In questi giorni, con l’approssimarsi della Giornata Internazionale delle Donne non ho potuto fare a meno di ricordare tutte le donne che ho conosciuto nella mia vita. Indipendentemente dal momento e dal luogo in cui le ho incontrate la prima immagine che mi è venuta in mente è quella di una fenice. Nel contesto mitologico, sia della cultura greco-romana che di quella araba e orientale, la fenice è una creatura di fuoco che rinasce con grande coraggio, maestosa e forte, dalle ceneri della distruzione.
La resilienza della fenice è quella delle donne che ho incontrato e che continuo ad incontrare ogni giorno nella vita quotidiana e durante le missioni con MOAS.
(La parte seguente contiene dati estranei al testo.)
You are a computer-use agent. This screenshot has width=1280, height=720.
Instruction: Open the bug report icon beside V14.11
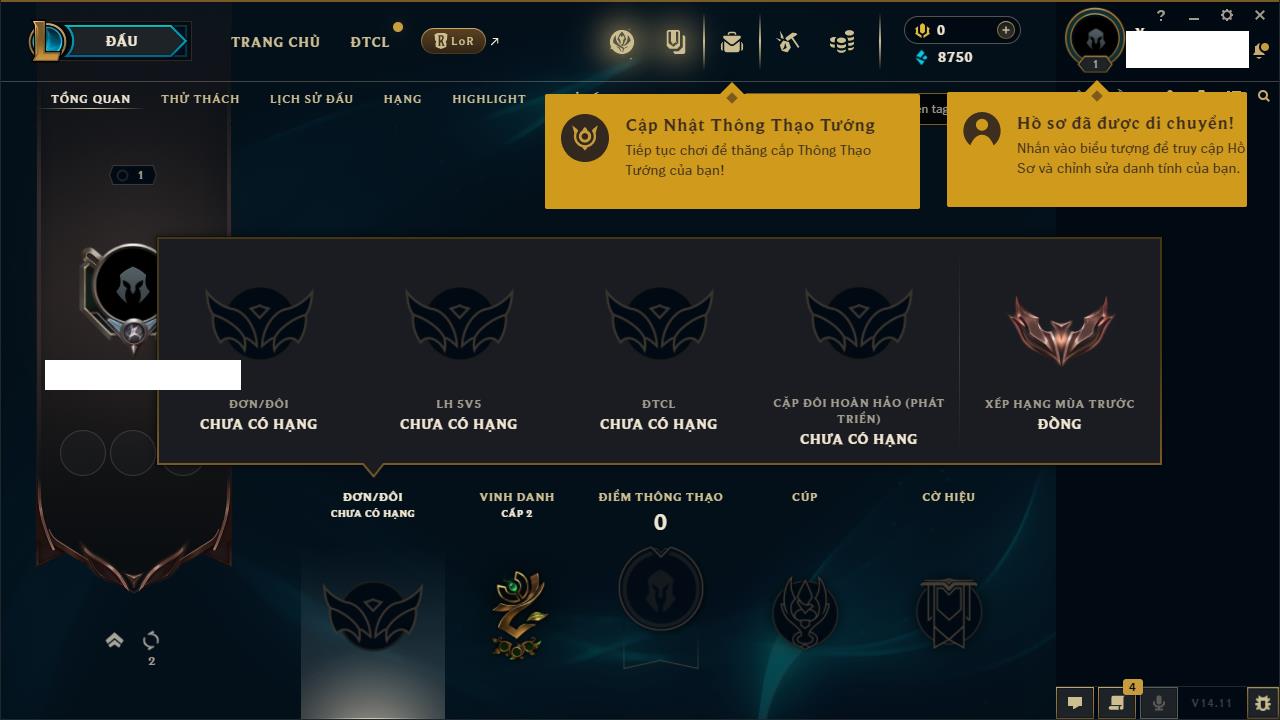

Ricordo i racconti delle donne che avevano affrontato drammatiche esperienze, mesi nel deserto, traversate in mare, alcune di loro con i propri figli, altre aiutando i figli delle altre compagne di viaggio, alcune in stato di gravidanza, e quasi tutte oggetto di ogni tipo di violenza, fisica e verbale. Donne che non si sono arrese ma hanno proseguito passo dopo passo con la speranza di riprendere in mano la propria vita e di dare un futuro ai figli.
Non ci sono parole per descrivere quei momenti in cui la disperazione, la paura e il pianto si sono trasformati in un sorriso quando, a seguito dell’aiuto ricevuto a terra o in mare, hanno realizzato di aver scampato la morte.
La forza della donna fenice è anche quella delle donne Rohingya che, dopo aver subito violenze di ogni tipo in Myanmar, sono state costrette ad abbandonare le proprie abitazioni e a fuggire attraversando montagne, fiumi ed alcune volte il mare per cercare rifugio nei Paesi vicini in cerca di salvezza.
Le ho incontrate per la prima volta nel 2017 nelle Aid Station MOAS nella regione bengalese di Teknaf, poco lontano dal confine con il Myanmar. I nostri medici, farmacisti, infermiere e ostetriche le hanno curate e aiutate a dar alla luce i propri figli. A partire dal 2019 sono state coinvolte nei training sulla sicurezza in acqua per la formazione di volontari di primo soccorso. Oggi, come alcuni degli uomini presenti nei campi, sono esse stesse, grazie alle competenze apprese, una risorsa per la società che si trova a fronteggiare alluvioni ed episodi di annegamento. Il loro contributo è per me motivo di grande orgoglio.
Ma il mio pensiero, in questi giorni, non può non andare alle donne che in Yemen stanno affrontando una delle peggiori carestie e crisi sanitarie della storia, alle donne siriane che vivono da anni l’incubo della guerra e alle donne che rischiano la propria vita e quella dei propri figli al confine tra la Turchia e la Grecia, intrappolate alle porte dell’Europa o nei disumani campi profughi nelle isole greche.
A tutte loro auguro di spiegare le ali come la fenice, di prendere in mano la propria vita, di rinascere in un futuro migliore lasciando alle spalle le ceneri del passato.
Per tutte noi donne più fortunate la mia speranza è quella di non dimenticare coloro le quali non hanno i nostri stessi diritti, le nostre possibilità e la nostra serenità e di contribuire ogni giorno ad agire nel quotidiano affinché la luce della speranza possa continuare a restare accesa per tutte quelle fenici che oggi sono ancora tra le ceneri.